Stored records
------------------------------------------------

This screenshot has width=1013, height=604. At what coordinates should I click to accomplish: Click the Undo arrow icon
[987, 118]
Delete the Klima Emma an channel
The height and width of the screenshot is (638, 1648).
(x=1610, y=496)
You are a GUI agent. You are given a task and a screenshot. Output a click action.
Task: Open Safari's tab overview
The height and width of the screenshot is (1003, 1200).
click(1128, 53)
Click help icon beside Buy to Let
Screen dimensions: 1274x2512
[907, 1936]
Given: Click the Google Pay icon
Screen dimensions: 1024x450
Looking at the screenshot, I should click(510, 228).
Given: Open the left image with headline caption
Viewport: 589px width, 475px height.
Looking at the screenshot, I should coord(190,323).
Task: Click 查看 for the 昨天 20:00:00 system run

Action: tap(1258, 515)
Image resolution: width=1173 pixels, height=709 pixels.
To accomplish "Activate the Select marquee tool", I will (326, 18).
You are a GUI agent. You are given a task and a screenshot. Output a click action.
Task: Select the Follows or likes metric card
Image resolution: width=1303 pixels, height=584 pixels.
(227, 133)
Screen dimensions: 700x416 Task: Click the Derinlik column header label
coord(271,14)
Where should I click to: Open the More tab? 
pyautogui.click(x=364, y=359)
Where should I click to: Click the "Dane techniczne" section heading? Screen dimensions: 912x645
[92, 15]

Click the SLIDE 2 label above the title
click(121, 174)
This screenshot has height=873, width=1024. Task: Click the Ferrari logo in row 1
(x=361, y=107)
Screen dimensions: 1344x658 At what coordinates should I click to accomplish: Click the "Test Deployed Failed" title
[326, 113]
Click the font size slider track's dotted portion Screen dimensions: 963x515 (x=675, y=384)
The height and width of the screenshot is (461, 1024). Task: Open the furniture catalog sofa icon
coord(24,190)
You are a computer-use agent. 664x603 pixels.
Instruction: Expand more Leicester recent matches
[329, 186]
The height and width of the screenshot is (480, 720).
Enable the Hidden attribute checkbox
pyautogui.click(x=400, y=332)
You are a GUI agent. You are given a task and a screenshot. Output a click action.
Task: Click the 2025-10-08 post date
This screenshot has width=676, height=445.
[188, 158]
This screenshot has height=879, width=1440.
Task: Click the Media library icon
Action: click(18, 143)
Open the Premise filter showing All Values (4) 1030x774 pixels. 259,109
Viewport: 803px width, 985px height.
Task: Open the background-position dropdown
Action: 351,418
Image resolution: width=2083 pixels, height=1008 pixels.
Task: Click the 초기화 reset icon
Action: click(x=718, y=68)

------------------------------------------------

Instructions to follow | When the entries above show the word "Select" in a line, copy that line out.

Response to this task |
To accomplish "Activate the Select marquee tool", I will (326, 18).
Task: Select the Follows or likes metric card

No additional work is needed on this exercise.